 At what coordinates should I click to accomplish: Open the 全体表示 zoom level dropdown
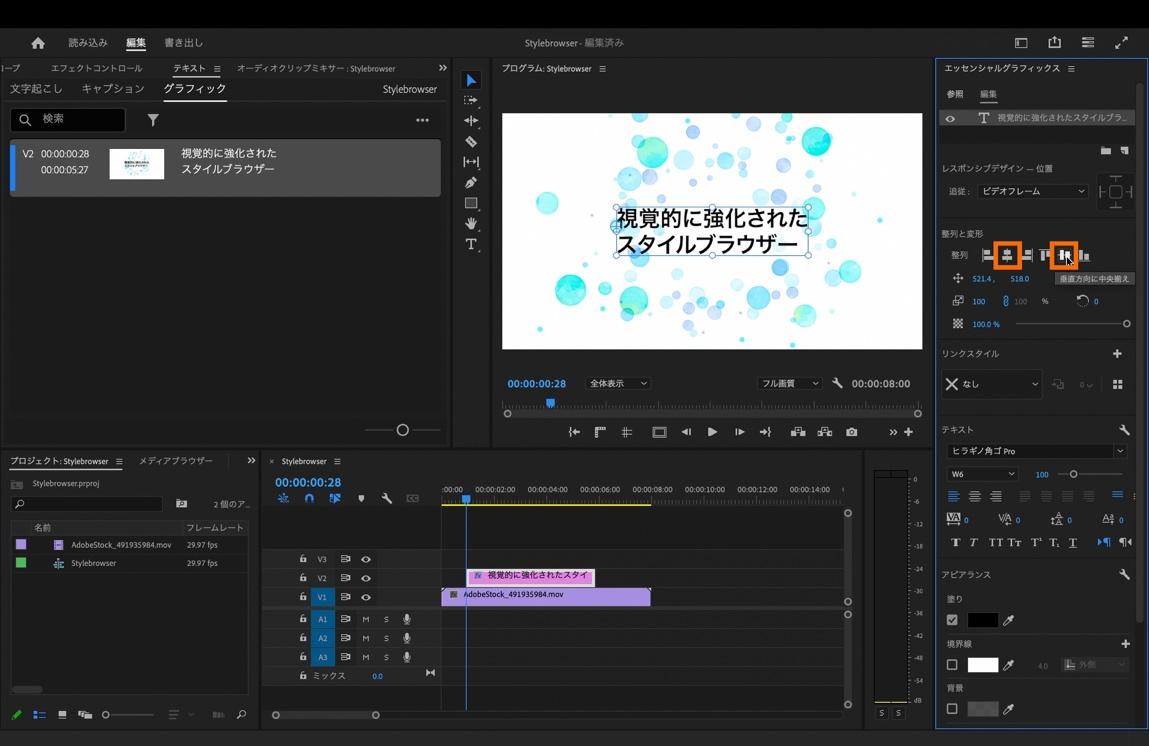pos(618,384)
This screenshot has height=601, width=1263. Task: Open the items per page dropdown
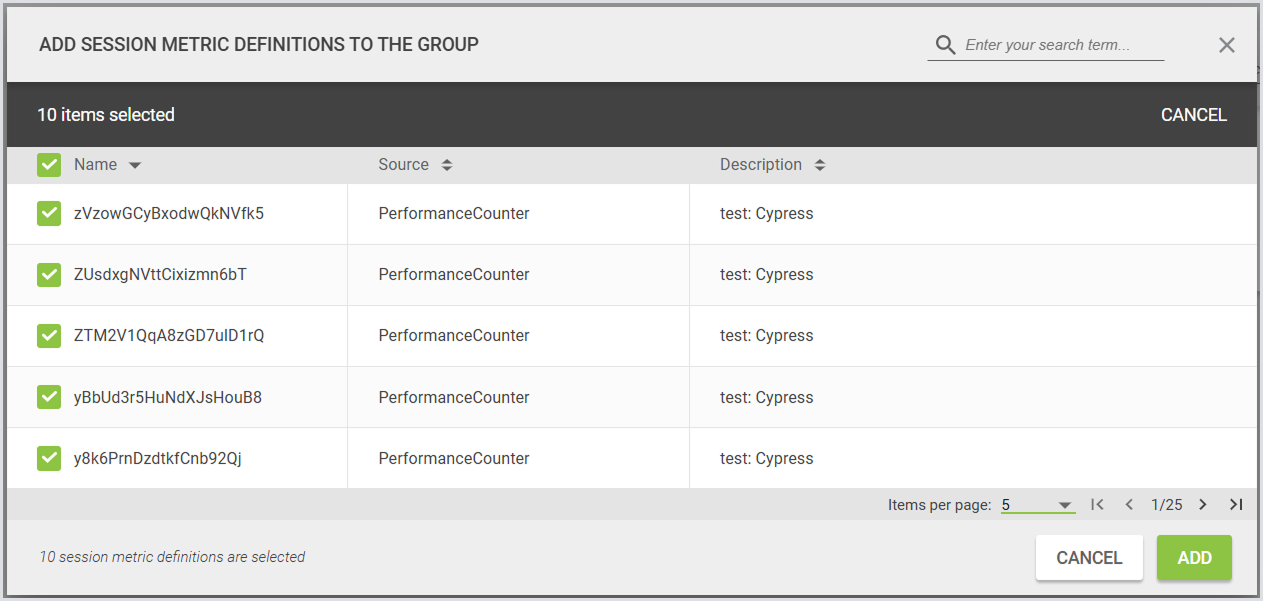[1038, 505]
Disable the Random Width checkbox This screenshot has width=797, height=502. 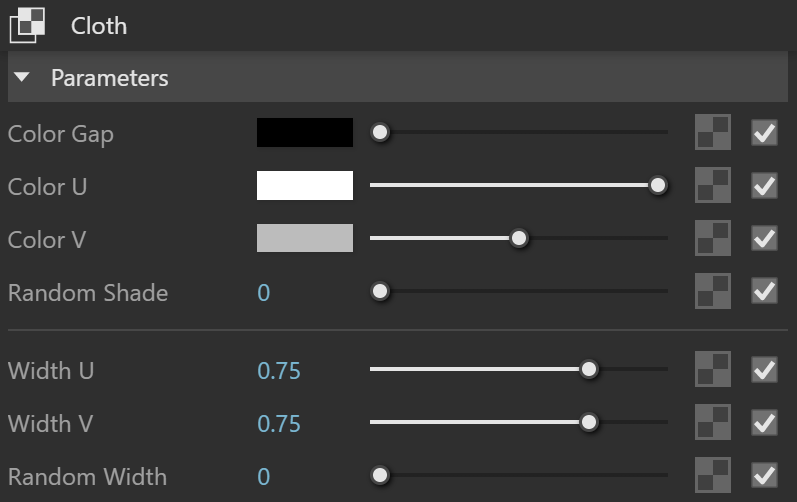tap(764, 475)
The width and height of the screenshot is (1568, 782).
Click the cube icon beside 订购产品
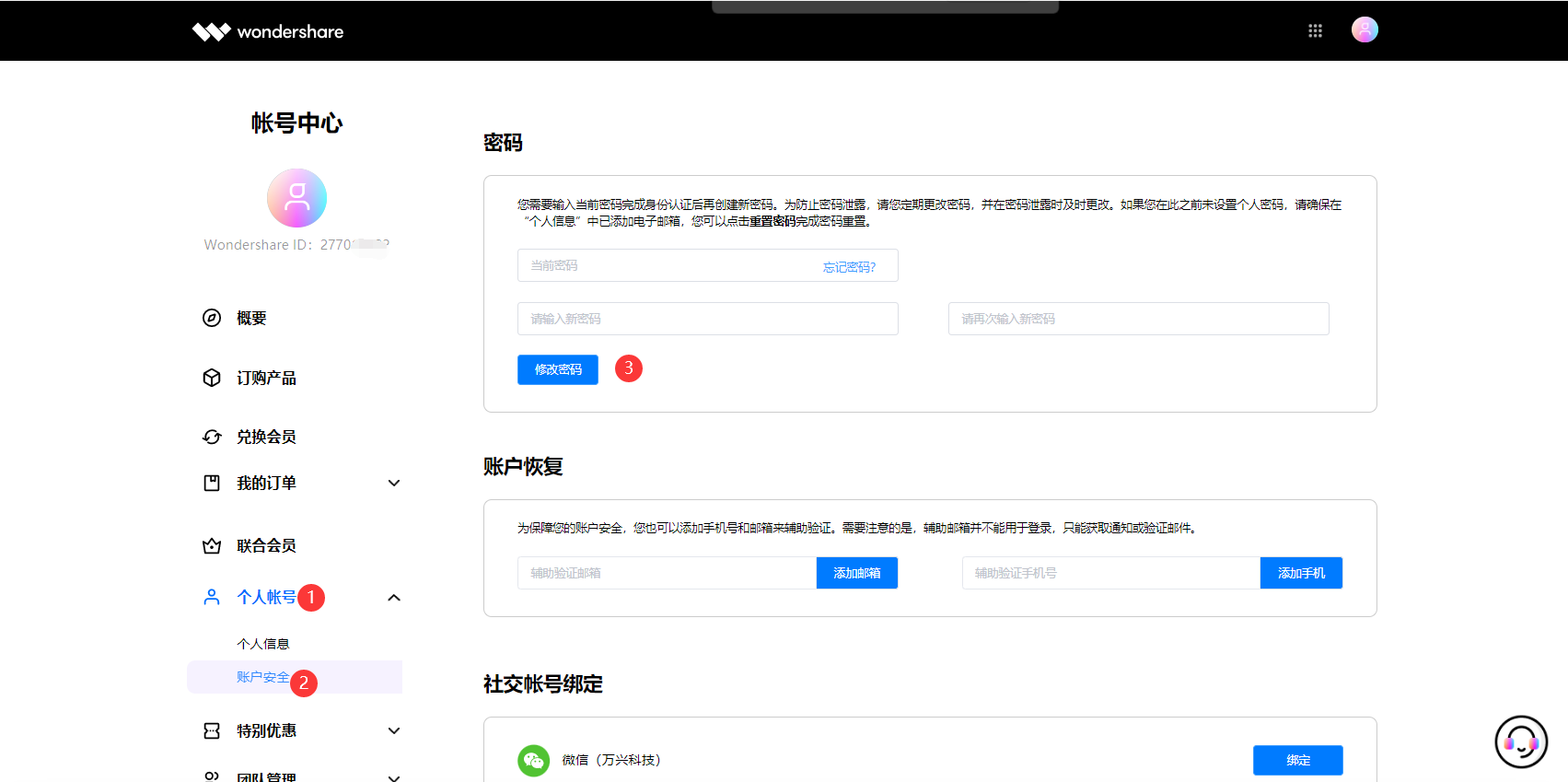212,378
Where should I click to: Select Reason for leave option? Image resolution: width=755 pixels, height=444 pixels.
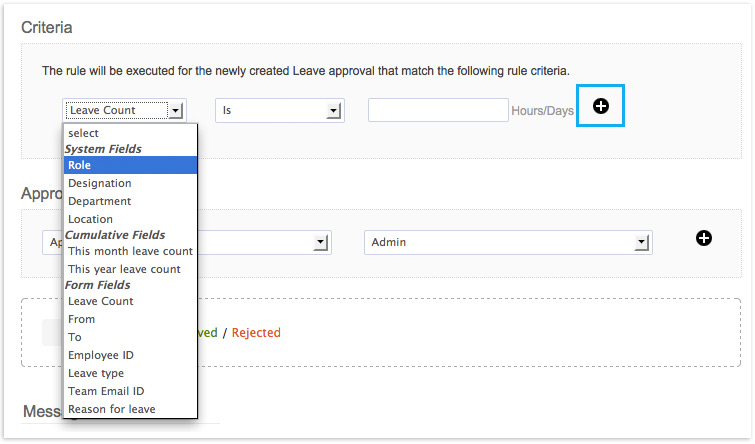click(x=130, y=409)
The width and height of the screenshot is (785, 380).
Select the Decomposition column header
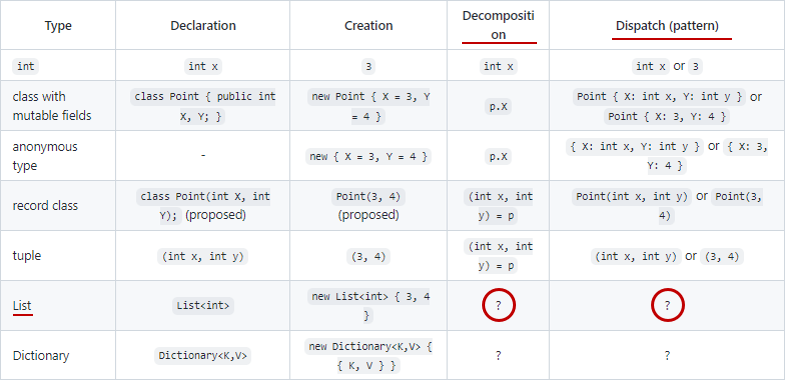click(x=498, y=25)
····················
*TASK DESCRIPTION*.
Your copy should hold exactly the lines from the line containing "Click the cube icon beside 订购产品" through the last line of the listing above, both included, and no pictures.

*RESPONSE TO THE TASK*.
Click the cube icon beside 订购产品
212,378
Where should I click to: Select Reason for leave option? Image resolution: width=755 pixels, height=444 pixels.
click(x=130, y=409)
The width and height of the screenshot is (785, 380).
Select the Decomposition column header
click(x=498, y=25)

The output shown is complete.